- Texto proporcionado:
La segunda vez estaban aún cercanos los sucesos de Tiananmen y el fracaso de la reforma política. A cambio de esto, el Régimen proclamó que el objetivo vital de los chinos era hacerse ricos. Los almacenes, los rascacielos innumerables que se elevaban, daban cuenta de que el objetivo estaba teniendo éxito. Era el tiempo de la transferencia tecnológica, de los acuerdos con las multinacionales europeas y americanas para la fabricación a bajo costo de sus productos. Las bicicletas compartían las avenidas con los coches alemanes cada vez más numerosos. Shanghai se había convertido en una ciudad con un paisaje urbano de ciencia ficción.
La última vez, en el año 2002, formé parte de una delegación andaluza para la presentación de la oficina comercial Extenda en Pekín. Cuando el delegado comercial de España, nos informó de que China planeaba convertirse, en el plazo de unos diez años, en la segunda o tercera economía mundial, se escucharon las risas del auditorio. Yo ya había aprendido a tomarme en serio las estimaciones económicas de ese país. Las ciudades habían cambiado radicalmente, los nuevos ricos exhibían su nuevo estatus y la desigualdad patente se justificaba como paso previo del ascenso social. Las bicicletas perdieron definitivamente frente al empuje de los automóviles y las fotos de Mao escaseaban.
Para el acto de presentación oficial, la delegación andaluza había transportado una abundante reserva de jamón ibérico, uno de los productos estrella de la promoción. En el momento en que Magdalena Álvarez tomó la palabra para dirigir un saludo, las luces se apagaron. Fueron solo unos minutos, pero cuando volvieron a encenderse no quedaba ni rastro de jamón en las numerosas bandejas dispuestas en el bufé. La colonia española había liquidado, en la oscuridad, el manjar de la degustación.
De aquella delegación andaluza, compuesta por políticos y empresarios, solo tres sociedades tomaron en serio, en aquel momento, la comercialización en China de productos andaluces. El resto sonreía con la superioridad que al parecer confiere el simple hecho de ser europeo. Algunos medios de comunicación criticaron el despilfarro de la apertura de una oficina comercial en Pekín.
Esta semana, cuando las empresas españolas se daban tortas por estar en la recepción de Li Keqiang y escuchaba que el turismo, las energías renovables, el aceite y el jamón pueden ser objetivos preferentes del comercio con China, me acordaba de todo esto: de las risitas en la presentación oficial; y del desprecio a todo lo ajeno, especialmente si no es blanco y occidental.

- Tu objetivo: ¿Puedes convertir en una lista breve el párrafo del texto sobre China que empieza con «La última vez, en el año 2002», sin perder sus datos principales?

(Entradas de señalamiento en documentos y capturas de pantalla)

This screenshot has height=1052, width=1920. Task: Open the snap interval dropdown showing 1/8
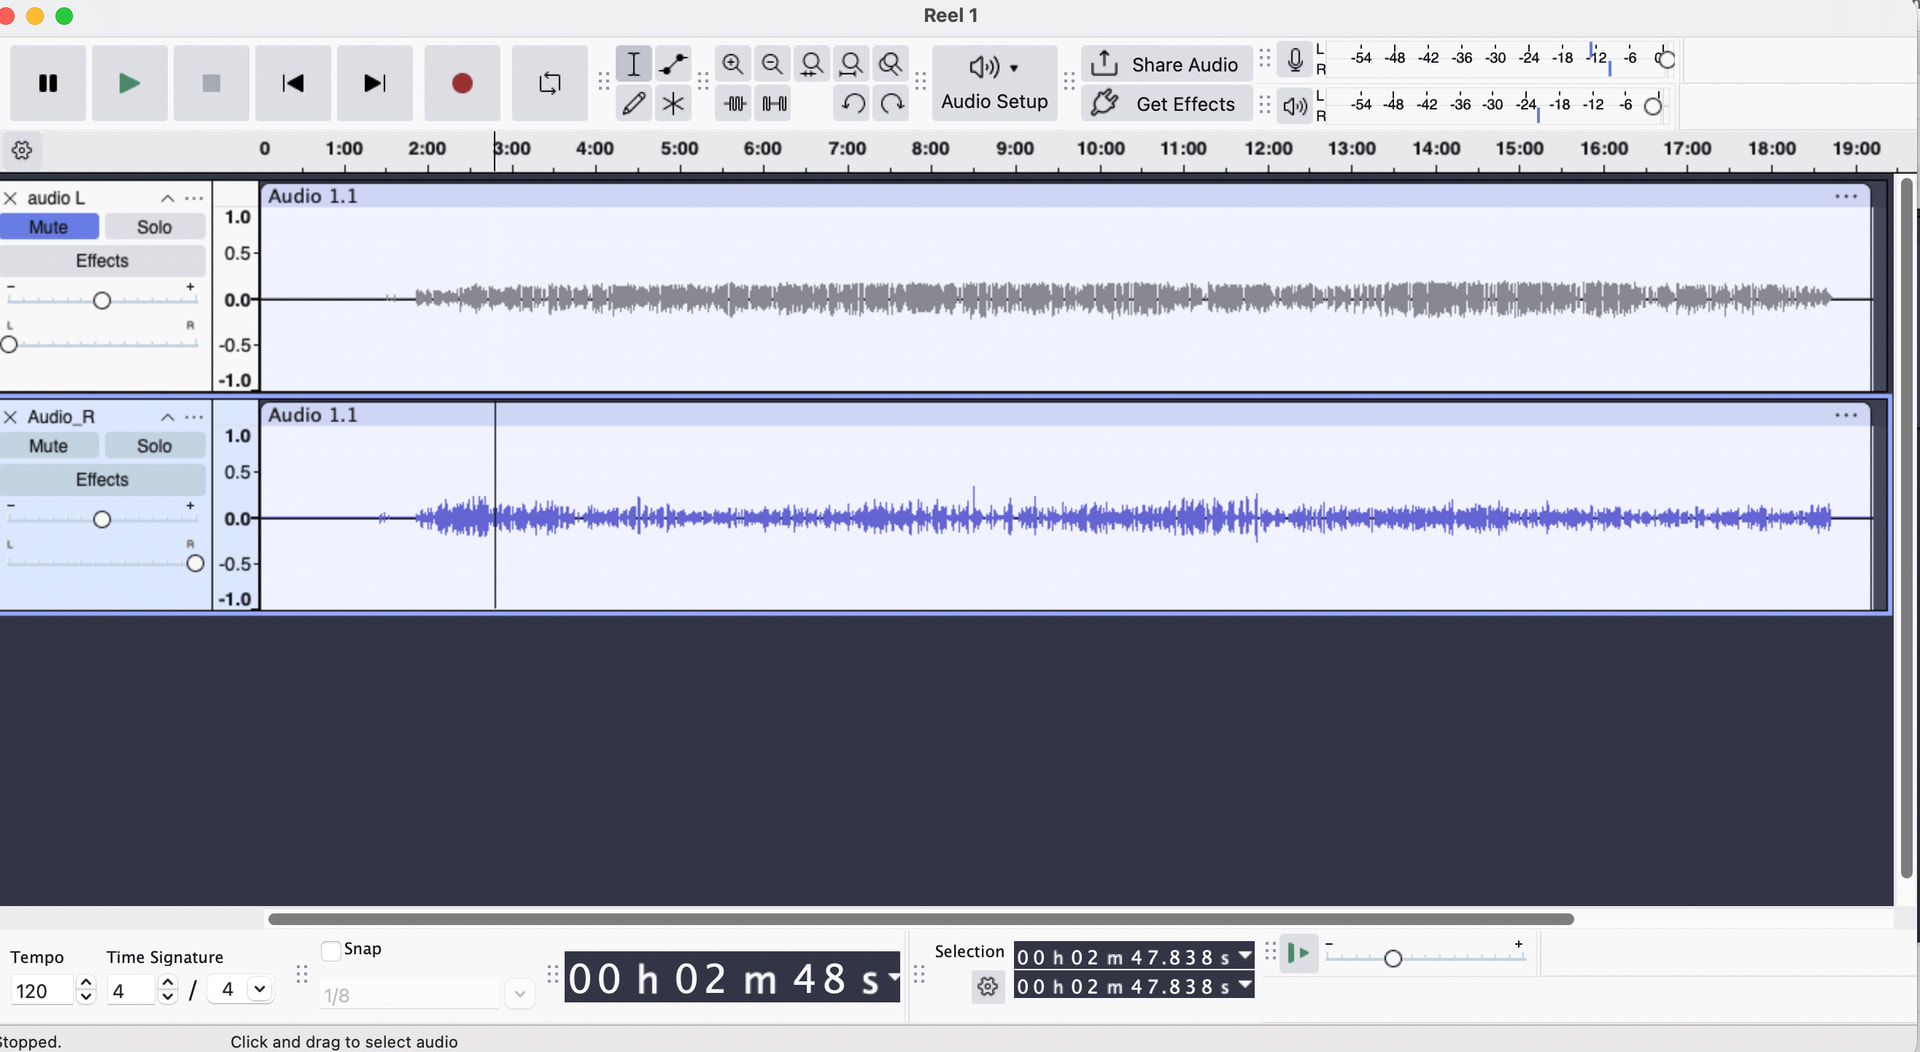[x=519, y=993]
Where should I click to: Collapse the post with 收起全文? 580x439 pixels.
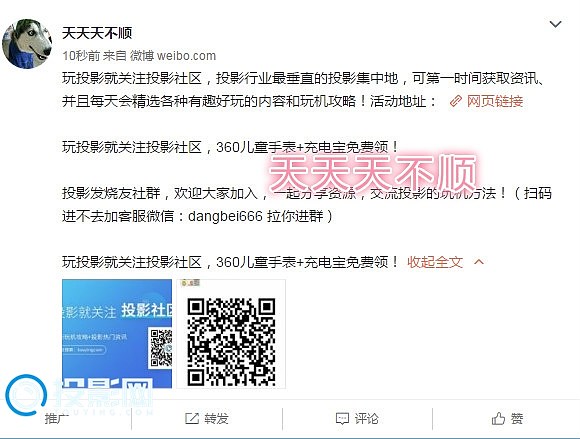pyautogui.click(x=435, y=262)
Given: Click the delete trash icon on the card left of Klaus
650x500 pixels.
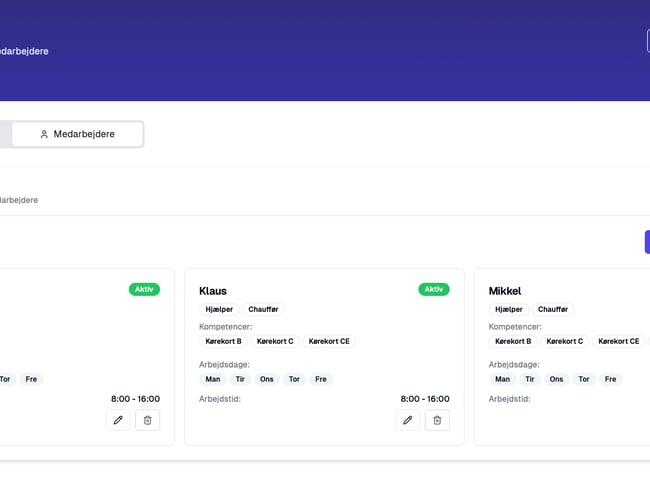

- Respuesta completa:
- En 2002 formé parte de una delegación andaluza que presentó la oficina comercial Extenda en Pekín.
- El delegado comercial de España anunció que China planeaba ser, en unos diez años, la segunda o tercera economía mundial, y el auditorio se rio.
- Yo ya había aprendido a tomarme en serio las estimaciones económicas de ese país.
- Las ciudades habían cambiado radicalmente y los nuevos ricos exhibían su estatus.
- La desigualdad evidente se justificaba como paso previo al ascenso social.
- Los automóviles desplazaron definitivamente a las bicicletas, y las fotos de Mao escaseaban.